The governor also announced initiatives targeting other aquifer threats, including new regulations for Suffolk County mulch producers. Cuomo said the state would test groundwater around mulch farms and install “monitoring wells” to keep tabs, in addition to introducing new regulations focused on above-ground quality-of-life concerns, including odor.
Also in Cuomo’s sights: other potential chemical contaminations and possible saltwater contamination. Instead of attacking these issues “piecemeal,” the governor proposed an “Island-wide, top-study shelf of the groundwater.”
“Let’s find out what’s going on,” Cuomo said. “If there is chemical contamination, where is it coming from? If there is saltwater, where is it coming from?”
In the shadow of the ongoing water crisis in Flint, Mich., and other U.S. towns, New York is dealing with its own quality issues upstate, and they’re “not isolated,” according to Cuomo, who predicted more such drinking-water threats as water infrastructures age.
That makes protection of potable supplies a top priority – Cuomo also noted Thursday the formation of a state rapid response team – and on Long Island, that starts with the alleged Grumman Plume.
The plume is not alleged – it’s there. But exactly where it comes from, what’s in it and where it will meander on its slow journey toward the Atlantic Ocean are questions that must be answered, according to Cuomo, who called it “the stain of the manufacturing era.”
“Companies can close up and move away,” the governor added, “but that doesn’t mean the residue they left in the ground just goes away.”

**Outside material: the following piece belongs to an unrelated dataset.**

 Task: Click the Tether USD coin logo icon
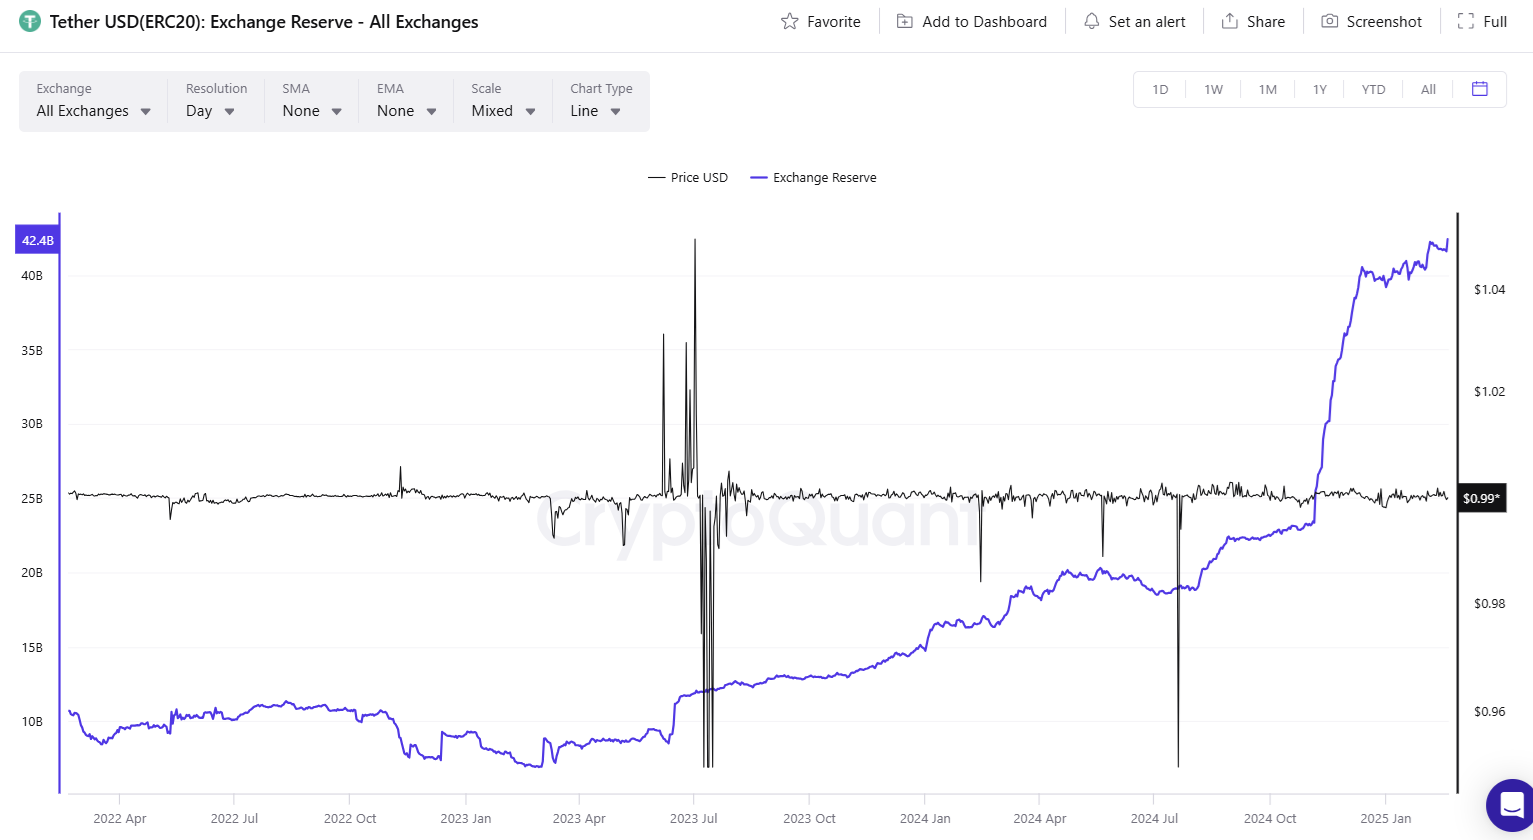(30, 21)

Through the study, an independent lab will test for a chemical called 4-Dioxane, which the lab can “fingerprint to manufacturing operations that may have been done by Grumman,” Cuomo said.
“Information is power,” he added. “Once we knew what we’re dealing with, we’ll have an intelligent plan for remediation.”

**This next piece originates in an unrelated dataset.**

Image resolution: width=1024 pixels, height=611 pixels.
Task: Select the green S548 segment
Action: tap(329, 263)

While the federal government has been “reluctant” to permit extensive water testing on Long Island, the governor believes New York doesn’t need permission to do its own investigation – and even welcomed a challenge from federal authorities.
“The State of New York has its own environmental jurisdiction,” Cuomo said. “We can do testing on our own, and that’s what we’re going to do.”
The governor, who credited the idea for the Center for Clean Water Technology to Southampton Supervisor Anna Throne-Holst, noted Long Island is “especially environmentally sensitive, largely for geographic regions,” and said protection of the region’s drinking water is a paramount concern.
He pointed to his administration’s past commitments to Island water quality, including $383 million invested in a new Suffolk County sewer system and $800 million to improve wastewater treatment in Nassau, as well as “billions of dollars, primarily from the federal government, in hardening our utility systems.”
“We learned a lot of lessons … dealing with storms,” Cuomo said. “The Island is better prepared for extreme weather, which I’m sure will occur again.”
The new initiatives – including a state-budget proposal of $300 million for New York’s Environmental Protection Fund, which would be the fund’s highest-ever annual stipend, and new state funding for local water-infrastructure improvements – are meant to provide proactive solutions to future problems.
With Cuomo at the news conference: Suffolk County Executive Steve Bellone, Nassau County Executive Ed Mangano, State Senate Leader John Flanagan (R-Smithtown), Assemblyman Steve Englebright (D-East Setauket) and a representative of the state’s Department of Environmental Conservation.
“There is no more serious issue on Long Island than the chemistry of our water,” Englebright said.